**TEXT PASSAGE**:
________________________________________

Tuesday, 11 April 2006
-
irritate
"hey there you guys are........where have you been?.........i've been looking all over for you......what are you talking about?.....you'll never guess what happened to me the other day....and you remember that day and the day before.......you know what she said and then this, and then that, and then thisandthat" and then until you wonder which sadistic dimwit decide "and then" should be a part of the english language (not that the particular words or language make a difference to the user). i'm sure we all have friends like this (or rather i need to believe i'm not the only one with the problem) who are nice people at heart but have a tendency to get in your nerves (on nerves is not enough to describe the extent to which some people can actually get into your system and play havoc on your nerves).
there are many reasons why people irritate....they might have an irritating tone or pitch, or a tendency to direct the conversation to themselves, or a need to be the centre of everyone's attention so not even two others can talk or they might have an opinion on everything or just like cribbing........whatever the reason one thing is for sure none of them know that they are running their fingernails down the blackboard of my mind and even if a 10 ton truck was hurtling towards them at 100 miles per hour they wouldn't get the hint (sorry just getting sadistic pleasure from the picture).

________________________________________

**ABOUT THIS EXERCISE**:
In the post about irritating people, substitute "chalkboard" for "blackboard" and write out the passage starting at "there are many" and ending at "from the picture).". You can set the lines aside; they are not needed for anything here.

**ENTRIES SHOWN**:

________________________________________

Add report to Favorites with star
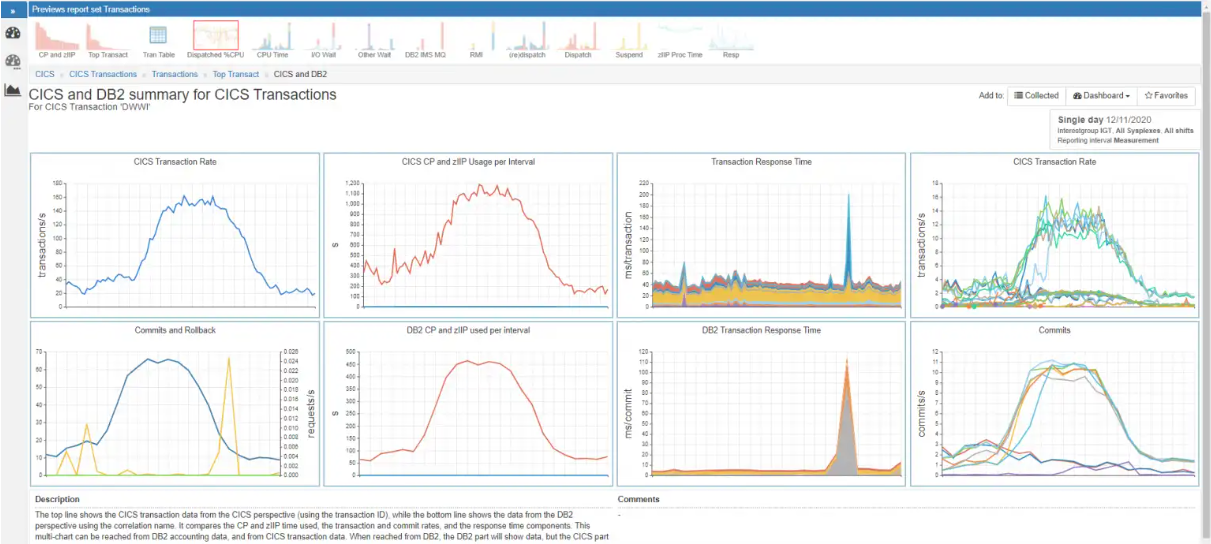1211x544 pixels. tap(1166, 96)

________________________________________

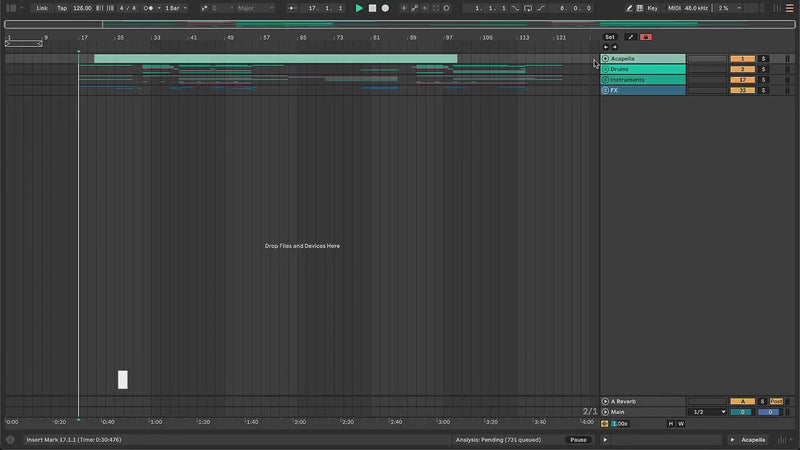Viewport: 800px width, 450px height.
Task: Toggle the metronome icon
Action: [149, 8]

________________________________________

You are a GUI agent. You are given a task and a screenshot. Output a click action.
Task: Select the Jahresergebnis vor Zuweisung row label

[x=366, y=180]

________________________________________

**SOLUTION FOR THIS EXERCISE**:
there are many reasons why people irritate....they might have an irritating tone or pitch, or a tendency to direct the conversation to themselves, or a need to be the centre of everyone's attention so not even two others can talk or they might have an opinion on everything or just like cribbing........whatever the reason one thing is for sure none of them know that they are running their fingernails down the chalkboard of my mind and even if a 10 ton truck was hurtling towards them at 100 miles per hour they wouldn't get the hint (sorry just getting sadistic pleasure from the picture).